High Availability: Catalog

CommunityEnterprise

Protecting your SQL Catalog (PostgreSQL or MySQL) is a broad subject, with dozens of techniques to accomplish the job. In this section, we focus on PostgreSQL, which is the recommended database engine for running Bacula.

external catalog and distributed filesystem

The PostgreSQL high availability configuration is the most complex part of this setup. To allow the database service to restart on a secondary node after an outage, data must be replicated between nodes. This replication can rely on high-end hardware solutions, standard PostgreSQL replication (logical replication), or a physical replication layer, including block-level replication using tools such as DRBD - RAID1 over the network (see http://linbit.com) ), among others.

When native replication is used to provide the Catalog service transparently to the Director and any other layer of Bacula, the recommended technique is to use Write-Ahead Log shipping. In this approach, replicas connect to the WAL stream of the primary node and continuously apply changes. However, note that having support from database management experts is recommended in this situation.

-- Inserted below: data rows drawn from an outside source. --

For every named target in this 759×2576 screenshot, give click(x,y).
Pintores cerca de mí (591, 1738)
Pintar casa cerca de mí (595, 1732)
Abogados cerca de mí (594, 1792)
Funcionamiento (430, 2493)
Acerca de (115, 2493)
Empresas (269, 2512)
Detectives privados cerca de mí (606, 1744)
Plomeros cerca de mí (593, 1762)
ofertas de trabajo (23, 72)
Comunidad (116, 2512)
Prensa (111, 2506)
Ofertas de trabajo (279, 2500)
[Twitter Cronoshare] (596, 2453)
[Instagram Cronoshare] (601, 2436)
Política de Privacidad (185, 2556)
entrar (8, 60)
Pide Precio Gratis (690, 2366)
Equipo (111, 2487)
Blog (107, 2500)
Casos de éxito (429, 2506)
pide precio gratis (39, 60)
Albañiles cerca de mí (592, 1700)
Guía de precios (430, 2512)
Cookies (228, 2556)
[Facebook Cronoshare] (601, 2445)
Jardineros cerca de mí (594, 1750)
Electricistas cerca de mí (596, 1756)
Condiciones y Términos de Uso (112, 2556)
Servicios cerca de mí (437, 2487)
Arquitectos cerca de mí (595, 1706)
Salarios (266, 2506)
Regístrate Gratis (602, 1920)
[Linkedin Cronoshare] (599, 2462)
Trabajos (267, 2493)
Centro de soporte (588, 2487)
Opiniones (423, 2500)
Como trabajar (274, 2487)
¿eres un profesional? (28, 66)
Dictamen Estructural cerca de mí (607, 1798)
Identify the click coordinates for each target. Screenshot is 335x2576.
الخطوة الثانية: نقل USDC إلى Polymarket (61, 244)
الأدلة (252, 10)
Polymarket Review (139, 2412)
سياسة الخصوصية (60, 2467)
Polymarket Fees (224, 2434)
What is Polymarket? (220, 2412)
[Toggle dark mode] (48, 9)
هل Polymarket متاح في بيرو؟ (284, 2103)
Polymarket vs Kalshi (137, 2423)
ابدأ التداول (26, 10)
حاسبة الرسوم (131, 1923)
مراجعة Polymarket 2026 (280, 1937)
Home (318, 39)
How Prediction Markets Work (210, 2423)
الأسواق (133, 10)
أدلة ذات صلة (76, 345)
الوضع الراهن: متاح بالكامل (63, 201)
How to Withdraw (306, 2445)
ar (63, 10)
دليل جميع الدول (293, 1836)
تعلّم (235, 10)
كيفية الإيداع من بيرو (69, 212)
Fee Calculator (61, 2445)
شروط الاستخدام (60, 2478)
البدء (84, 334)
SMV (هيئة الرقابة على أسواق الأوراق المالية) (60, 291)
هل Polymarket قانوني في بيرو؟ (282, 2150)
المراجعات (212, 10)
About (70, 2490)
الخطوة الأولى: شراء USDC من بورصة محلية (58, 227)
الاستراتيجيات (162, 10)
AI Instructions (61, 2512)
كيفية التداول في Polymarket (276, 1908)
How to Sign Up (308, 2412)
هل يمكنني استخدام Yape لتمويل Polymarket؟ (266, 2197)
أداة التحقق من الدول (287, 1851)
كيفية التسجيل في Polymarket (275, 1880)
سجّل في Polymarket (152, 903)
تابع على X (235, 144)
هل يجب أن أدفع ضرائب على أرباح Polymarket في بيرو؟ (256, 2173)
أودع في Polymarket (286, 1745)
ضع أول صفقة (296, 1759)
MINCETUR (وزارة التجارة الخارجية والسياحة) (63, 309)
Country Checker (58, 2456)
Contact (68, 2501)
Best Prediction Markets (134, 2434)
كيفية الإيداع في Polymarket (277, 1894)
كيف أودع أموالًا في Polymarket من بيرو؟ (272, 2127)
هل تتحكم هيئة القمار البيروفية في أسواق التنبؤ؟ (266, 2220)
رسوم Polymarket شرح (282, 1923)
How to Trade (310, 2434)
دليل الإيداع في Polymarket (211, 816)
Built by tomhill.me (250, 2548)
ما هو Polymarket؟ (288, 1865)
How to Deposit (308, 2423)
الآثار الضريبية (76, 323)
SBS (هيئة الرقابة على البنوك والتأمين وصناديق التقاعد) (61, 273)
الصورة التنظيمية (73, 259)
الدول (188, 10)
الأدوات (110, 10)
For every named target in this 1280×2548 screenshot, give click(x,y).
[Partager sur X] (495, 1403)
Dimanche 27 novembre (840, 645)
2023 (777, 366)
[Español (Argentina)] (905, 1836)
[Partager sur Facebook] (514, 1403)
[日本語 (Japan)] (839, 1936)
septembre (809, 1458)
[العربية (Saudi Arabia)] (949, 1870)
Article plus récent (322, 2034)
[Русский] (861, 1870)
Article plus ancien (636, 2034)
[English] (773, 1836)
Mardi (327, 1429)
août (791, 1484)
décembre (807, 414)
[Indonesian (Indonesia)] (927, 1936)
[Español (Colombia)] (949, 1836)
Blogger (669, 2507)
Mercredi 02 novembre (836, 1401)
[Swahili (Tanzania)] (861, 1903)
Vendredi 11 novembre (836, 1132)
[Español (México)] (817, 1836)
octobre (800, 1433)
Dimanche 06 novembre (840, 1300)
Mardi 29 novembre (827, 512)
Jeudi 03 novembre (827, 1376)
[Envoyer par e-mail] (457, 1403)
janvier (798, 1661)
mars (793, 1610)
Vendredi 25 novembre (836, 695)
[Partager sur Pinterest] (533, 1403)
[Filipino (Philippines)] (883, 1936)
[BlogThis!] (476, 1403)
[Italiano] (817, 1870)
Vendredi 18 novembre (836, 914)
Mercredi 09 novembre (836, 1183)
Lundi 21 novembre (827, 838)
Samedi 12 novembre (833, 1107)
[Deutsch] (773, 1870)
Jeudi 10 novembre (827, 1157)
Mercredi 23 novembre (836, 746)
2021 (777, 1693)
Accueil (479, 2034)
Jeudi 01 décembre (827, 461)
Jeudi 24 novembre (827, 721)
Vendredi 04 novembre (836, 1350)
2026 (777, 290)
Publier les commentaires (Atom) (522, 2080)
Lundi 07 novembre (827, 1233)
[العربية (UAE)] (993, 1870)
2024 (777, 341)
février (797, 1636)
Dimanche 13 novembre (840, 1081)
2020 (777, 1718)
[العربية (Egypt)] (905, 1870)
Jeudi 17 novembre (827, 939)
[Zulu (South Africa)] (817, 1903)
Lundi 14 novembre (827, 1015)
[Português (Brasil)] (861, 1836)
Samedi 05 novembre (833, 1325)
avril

PostgreSQL Replication Techniques

Below is a summary of the main PostgreSQL replication techniques. Some of them (such as Shared Disk and Block Device Replication) have already been covered in previous points as general techniques for High Availability at Bacula level.

Shared Disk Failover

Shared disk failover avoids synchronization overhead by having only one database copy. It uses a single disk array shared by multiple servers. If the primary database server fails, the standby server can mount the shared storage and start the database as if it were recovering from a database crash. This enables rapid failover with no data loss.

Shared hardware functionality is standard in network storage devices. Using a network file system is also possible, provided the file system file system has fully complies with POSIX semantics. A major limitation of this method is that if the shared disk array fails or becomes corrupt, the primary and standby servers are both nonfunctional.

Another issue is that the standby server must never access the shared storage while the primary server is running.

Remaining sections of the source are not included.